*** Begin section ***

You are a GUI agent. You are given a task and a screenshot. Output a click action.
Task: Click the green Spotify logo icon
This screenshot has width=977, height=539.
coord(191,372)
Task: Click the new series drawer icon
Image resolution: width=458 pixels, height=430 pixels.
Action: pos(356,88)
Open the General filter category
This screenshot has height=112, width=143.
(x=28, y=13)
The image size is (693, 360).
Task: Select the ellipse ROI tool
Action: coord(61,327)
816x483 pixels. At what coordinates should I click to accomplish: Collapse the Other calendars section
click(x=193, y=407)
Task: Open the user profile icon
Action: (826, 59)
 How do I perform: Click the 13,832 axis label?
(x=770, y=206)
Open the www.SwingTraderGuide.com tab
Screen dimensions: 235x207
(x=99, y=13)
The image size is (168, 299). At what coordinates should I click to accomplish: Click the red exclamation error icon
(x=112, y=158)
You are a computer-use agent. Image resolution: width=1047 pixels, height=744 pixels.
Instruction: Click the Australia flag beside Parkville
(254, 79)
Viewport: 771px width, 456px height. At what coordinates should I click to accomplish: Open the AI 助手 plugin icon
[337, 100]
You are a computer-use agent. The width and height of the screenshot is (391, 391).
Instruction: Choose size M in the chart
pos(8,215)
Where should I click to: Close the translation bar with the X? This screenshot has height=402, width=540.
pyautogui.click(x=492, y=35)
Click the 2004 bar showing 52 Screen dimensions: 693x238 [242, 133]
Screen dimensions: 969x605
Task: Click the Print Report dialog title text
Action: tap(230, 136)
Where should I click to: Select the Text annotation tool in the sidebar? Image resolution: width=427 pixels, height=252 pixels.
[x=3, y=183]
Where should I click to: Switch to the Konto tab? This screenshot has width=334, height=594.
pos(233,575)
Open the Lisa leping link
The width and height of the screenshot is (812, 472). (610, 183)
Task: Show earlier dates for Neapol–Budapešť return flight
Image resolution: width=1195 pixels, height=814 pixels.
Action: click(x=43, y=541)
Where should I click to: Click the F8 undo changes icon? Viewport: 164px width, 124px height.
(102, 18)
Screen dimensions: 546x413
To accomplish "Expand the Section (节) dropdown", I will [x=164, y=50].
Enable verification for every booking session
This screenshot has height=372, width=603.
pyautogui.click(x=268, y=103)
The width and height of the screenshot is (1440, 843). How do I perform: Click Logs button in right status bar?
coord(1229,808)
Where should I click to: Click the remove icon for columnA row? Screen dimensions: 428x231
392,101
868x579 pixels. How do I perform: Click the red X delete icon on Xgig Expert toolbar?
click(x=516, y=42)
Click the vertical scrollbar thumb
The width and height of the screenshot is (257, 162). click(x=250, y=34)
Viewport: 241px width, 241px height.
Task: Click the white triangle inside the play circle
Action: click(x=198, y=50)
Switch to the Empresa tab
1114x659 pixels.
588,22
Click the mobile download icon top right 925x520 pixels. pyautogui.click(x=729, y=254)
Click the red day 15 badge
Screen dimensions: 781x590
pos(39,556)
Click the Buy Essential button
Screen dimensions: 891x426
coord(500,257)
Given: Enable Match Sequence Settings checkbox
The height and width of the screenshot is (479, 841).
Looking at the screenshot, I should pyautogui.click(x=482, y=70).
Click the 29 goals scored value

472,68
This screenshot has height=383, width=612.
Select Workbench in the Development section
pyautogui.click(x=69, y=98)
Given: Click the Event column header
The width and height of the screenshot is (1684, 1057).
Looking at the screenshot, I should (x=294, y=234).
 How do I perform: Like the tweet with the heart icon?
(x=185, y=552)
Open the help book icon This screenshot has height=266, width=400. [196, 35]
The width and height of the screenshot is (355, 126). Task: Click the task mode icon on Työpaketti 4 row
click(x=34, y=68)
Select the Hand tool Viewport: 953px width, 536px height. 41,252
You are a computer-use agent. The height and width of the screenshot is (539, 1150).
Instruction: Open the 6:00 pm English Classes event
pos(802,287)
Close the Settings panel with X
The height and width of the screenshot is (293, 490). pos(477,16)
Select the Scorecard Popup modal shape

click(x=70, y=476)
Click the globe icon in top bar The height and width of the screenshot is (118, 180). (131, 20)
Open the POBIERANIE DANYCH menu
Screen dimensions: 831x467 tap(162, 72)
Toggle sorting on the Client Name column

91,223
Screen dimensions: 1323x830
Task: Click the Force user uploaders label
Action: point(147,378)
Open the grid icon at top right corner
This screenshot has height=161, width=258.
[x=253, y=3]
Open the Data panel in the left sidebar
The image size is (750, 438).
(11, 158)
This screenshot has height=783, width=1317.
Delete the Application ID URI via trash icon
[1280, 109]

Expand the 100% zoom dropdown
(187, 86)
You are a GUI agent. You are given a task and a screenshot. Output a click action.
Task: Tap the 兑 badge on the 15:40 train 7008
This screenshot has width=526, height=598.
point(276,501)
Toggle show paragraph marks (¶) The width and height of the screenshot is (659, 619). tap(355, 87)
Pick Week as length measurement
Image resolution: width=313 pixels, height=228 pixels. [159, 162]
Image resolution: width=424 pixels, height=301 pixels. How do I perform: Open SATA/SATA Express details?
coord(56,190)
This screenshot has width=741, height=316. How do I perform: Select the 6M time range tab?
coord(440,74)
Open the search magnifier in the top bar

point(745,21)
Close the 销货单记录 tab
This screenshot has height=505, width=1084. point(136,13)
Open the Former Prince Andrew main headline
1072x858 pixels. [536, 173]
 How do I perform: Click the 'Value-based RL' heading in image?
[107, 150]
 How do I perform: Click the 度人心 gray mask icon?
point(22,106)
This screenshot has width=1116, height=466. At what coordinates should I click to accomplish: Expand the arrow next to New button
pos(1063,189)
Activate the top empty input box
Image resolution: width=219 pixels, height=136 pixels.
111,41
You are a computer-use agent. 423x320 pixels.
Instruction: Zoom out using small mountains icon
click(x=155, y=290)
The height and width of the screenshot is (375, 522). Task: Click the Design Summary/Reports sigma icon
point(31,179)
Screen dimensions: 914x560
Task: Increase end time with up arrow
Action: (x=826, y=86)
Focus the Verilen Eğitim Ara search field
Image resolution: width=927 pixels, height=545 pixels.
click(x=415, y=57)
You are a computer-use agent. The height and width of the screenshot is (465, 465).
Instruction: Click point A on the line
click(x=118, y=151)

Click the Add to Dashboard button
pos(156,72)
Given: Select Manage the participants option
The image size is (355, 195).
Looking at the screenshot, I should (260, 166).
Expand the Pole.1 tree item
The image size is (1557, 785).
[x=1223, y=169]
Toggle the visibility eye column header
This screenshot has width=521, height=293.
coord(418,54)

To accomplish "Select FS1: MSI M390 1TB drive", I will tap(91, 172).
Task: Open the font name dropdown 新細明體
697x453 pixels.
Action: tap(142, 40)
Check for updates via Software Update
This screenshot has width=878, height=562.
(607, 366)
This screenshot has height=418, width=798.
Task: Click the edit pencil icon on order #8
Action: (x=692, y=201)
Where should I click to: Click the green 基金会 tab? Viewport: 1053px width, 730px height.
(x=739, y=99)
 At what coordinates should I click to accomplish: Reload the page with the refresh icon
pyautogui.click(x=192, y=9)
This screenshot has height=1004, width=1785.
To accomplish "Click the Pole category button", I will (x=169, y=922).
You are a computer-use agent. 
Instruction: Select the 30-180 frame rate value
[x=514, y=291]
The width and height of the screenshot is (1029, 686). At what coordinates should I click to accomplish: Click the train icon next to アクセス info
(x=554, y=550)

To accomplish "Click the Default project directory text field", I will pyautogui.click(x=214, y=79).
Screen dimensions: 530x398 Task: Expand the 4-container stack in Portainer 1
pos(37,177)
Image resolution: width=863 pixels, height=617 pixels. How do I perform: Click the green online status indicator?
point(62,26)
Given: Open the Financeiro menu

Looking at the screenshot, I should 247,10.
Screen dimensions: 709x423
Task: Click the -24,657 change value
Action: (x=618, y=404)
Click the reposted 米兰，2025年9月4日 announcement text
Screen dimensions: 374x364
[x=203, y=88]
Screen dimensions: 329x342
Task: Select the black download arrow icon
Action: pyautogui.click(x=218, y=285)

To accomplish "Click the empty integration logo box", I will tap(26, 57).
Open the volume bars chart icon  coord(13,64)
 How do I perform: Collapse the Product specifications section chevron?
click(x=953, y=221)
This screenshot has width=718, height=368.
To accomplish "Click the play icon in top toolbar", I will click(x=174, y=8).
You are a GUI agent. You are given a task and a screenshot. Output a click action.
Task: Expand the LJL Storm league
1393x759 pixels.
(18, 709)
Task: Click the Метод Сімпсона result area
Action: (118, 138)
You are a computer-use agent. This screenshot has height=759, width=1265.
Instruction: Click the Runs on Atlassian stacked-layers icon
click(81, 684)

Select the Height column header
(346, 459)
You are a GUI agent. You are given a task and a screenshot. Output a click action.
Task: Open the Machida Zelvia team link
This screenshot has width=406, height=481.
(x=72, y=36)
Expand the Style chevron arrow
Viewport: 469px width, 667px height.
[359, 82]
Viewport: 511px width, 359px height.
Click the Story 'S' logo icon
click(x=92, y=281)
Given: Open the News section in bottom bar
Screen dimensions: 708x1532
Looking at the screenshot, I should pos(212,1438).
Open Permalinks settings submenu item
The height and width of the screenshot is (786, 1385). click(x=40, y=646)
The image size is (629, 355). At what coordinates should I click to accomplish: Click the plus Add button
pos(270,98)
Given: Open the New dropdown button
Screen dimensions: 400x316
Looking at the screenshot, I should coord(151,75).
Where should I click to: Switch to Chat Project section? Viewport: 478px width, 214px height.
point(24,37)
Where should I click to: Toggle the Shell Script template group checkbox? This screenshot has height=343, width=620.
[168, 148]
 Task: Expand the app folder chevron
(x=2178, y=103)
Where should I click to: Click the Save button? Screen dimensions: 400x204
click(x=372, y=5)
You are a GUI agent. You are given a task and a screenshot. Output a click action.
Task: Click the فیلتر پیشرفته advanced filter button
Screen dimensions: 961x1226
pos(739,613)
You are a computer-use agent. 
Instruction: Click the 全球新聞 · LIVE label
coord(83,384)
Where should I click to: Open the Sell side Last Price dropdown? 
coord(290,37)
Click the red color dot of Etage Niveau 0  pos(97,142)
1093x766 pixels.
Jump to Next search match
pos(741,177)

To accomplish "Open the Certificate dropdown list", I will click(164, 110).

*** End section ***

| Exercise |
Search the data above for "empty" and copy every line where it turns up.

| Answer for the task |
Activate the top empty input box
To accomplish "Click the empty integration logo box", I will tap(26, 57).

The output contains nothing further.